The emerging industry is also counting on European leaders to provide incentives - much like those given to renewable energy - for consumers to buy hydrogen vehicles when they start to enter the market over the next decade.


Fuels still king of the road

Despite the promise of electric propulsion, the internal combustion engine has a long road ahead of it. A recent report by the European Petroleum Industry Association says diesel and other liquid fuels delivery considerably higher energy density per unit consumed compared to hydrogen and natural gas - meaning fossils fuels are more efficient for heavy-duty and long-distance hauling.

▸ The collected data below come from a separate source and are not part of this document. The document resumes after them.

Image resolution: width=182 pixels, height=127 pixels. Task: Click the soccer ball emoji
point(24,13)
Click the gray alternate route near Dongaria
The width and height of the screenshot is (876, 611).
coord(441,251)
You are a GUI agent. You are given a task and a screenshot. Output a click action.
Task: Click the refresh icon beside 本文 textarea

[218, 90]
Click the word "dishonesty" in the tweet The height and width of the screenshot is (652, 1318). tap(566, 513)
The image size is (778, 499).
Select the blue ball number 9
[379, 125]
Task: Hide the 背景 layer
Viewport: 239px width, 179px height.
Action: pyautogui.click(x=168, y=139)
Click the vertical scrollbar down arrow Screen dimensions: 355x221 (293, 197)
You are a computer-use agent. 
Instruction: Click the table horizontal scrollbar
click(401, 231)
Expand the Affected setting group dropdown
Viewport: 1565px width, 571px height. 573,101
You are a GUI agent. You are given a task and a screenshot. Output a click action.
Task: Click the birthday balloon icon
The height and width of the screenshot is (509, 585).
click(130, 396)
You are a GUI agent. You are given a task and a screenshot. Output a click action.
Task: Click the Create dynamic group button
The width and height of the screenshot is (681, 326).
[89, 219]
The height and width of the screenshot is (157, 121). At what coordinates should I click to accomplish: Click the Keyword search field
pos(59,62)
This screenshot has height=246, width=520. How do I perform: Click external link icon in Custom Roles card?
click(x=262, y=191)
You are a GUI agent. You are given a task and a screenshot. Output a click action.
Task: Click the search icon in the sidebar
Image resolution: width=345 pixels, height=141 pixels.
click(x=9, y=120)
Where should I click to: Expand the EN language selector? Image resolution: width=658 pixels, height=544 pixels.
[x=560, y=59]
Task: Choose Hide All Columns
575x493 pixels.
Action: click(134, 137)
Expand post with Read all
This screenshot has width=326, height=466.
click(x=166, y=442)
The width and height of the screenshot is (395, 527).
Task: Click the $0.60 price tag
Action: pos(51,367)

The association also notes that the cost to operate an electric vehicle today is more than four times higher than a diesel-powered car - about 7€ per 100 kilometres for a diesel vs. more than 30€ for an electric car. Innovation and better aerodynamics will improve fuel economy and reduce emissions in road transport in the years ahead, the report says.

Hydrogen supporters acknowledge that while their vehicles are planet friendly, hydrogen production and transport are not entirely pure.

“If you are looking for 100% green hydrogen, which only is produced from renewables, then this is not yet in place,” said Thomas Brachmann, senior engineer at Honda Research and Development Europe in Germany.

“But the expansion activities in each country in reducing CO2 also leads to introduction of more and more renewable sources so renewable energy can then generate the hydrogen.”

Hydrogen vehicles also operate at double the efficiency of combustion engines, so even if hydrogen production is not entirely green, “we already have a dramatic advantage”, Brachmann said.

Next steps: 

  •   By end of 2012: European Commission to publish an alternative fuel strategy for transport.
  •   By end of 2012: Commission to propose legislation including maritime transport  emissions in the greenhouse-gas reduction commitment.
  •   By end of 2013: Commission to release strategy for reducing carbon dioxide emissions from heavy-duty vehicles.